La moratoria sería la primera en EEUU, y llega al mismo tiempo que el movimiento climático lucha para frenar la expansión y el impacto ambiental de la criptominería, que consume más electricidad que países como Finlandia o Chile, según un índice publicado por la Universidad de Cambridge

El analista Alex de Vries asegura a Ballena Blanca que, aunque el batacazo que están sufriendo las criptomonedas dará un respiro a la atmósfera, su consumo energético y su huella de carbono es todavía enorme. “La energía que alimenta a la red de bitcoin es más sucia que hace un año”, explica De Vries. En febrero publicó un artículo en la revista Joule en el que detallaba que el uso de renovables había caído de un 41,6% a un 25,1% tras la prohibición en China, en primavera, y la retirada de miles de mineros que usaban su energía hidroeléctrica. 

“Sobre todo han migrado a Kazajistán y Estados Unidos. Allí se están relocalizando en estados como Texas, Kentucky o Georgia, que son muy dependientes de los combustibles fósiles”, detalla el analista. “En el fondo no les importa el medio ambiente, solo quieren conseguir electricidad barata y estable”. 

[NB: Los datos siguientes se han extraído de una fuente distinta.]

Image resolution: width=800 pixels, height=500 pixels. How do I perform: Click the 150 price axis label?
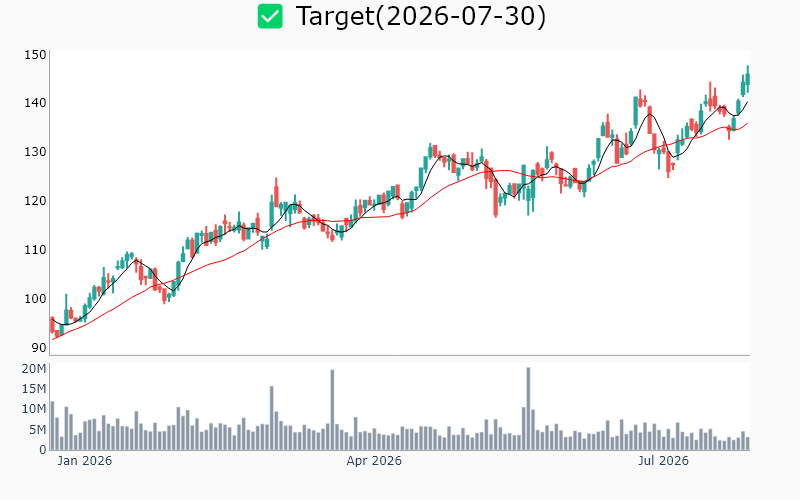(35, 55)
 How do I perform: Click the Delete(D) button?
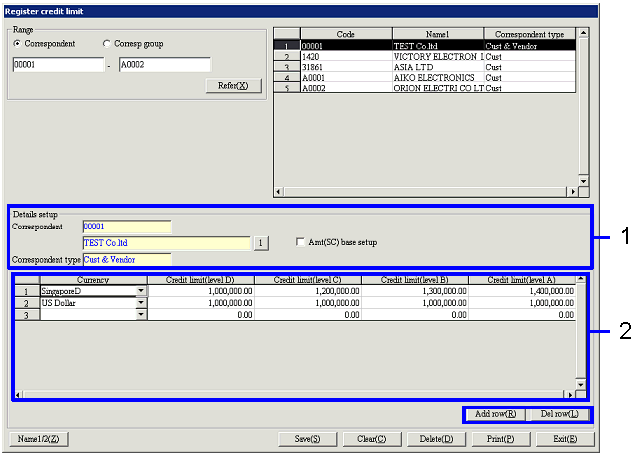(435, 438)
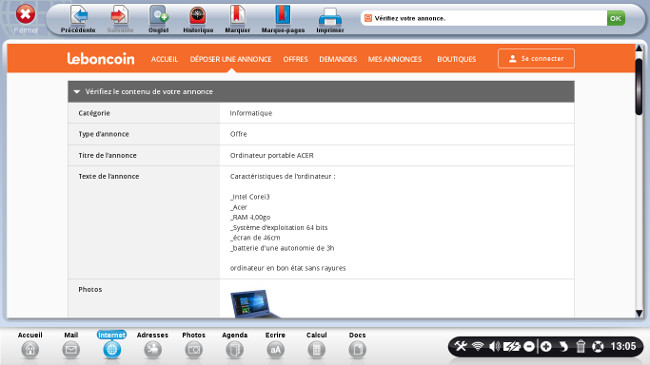Go to MES ANNONCES menu
The width and height of the screenshot is (650, 365).
click(x=395, y=59)
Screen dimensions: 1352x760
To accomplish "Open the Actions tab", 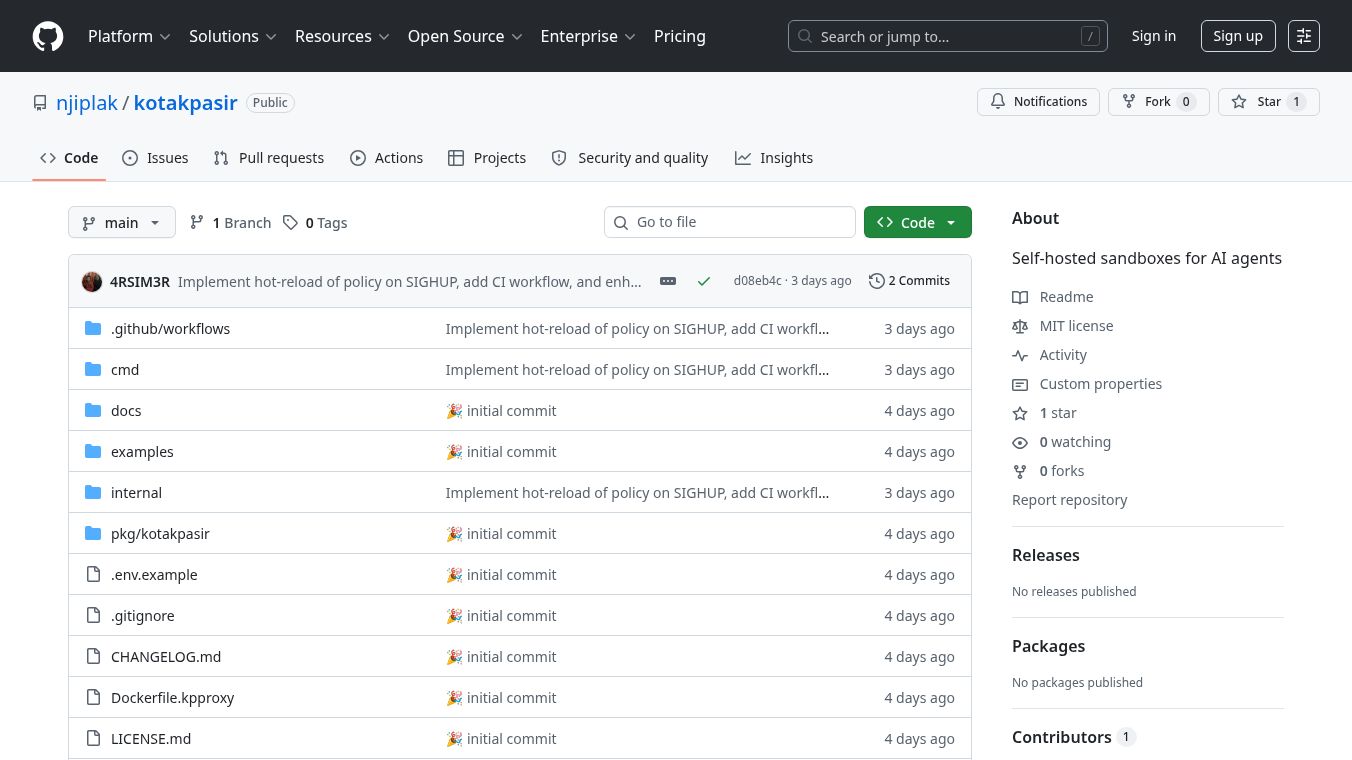I will coord(386,158).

Kentucky, por ejemplo, produce con carbón casi el 90% de su electricidad, y ha aprobado exenciones fiscales para cortejar a los criptomineros. “Estamos intentando digitalizar el carbón”, le dijo el ejecutivo de uno de los gigantes del sector al periodista Avi Asher-Schapiro, de la Fundación Thomson-Reuters. En Texas, la duda es si su precaria red eléctrica (que ya dejó sin luz a millones de hogares en el invierno de 2021) podrá soportar el boom: la más grande que han instalado consumirá 700MW (la central nuclear de Trillo, en Guadalajara, produce 1.066).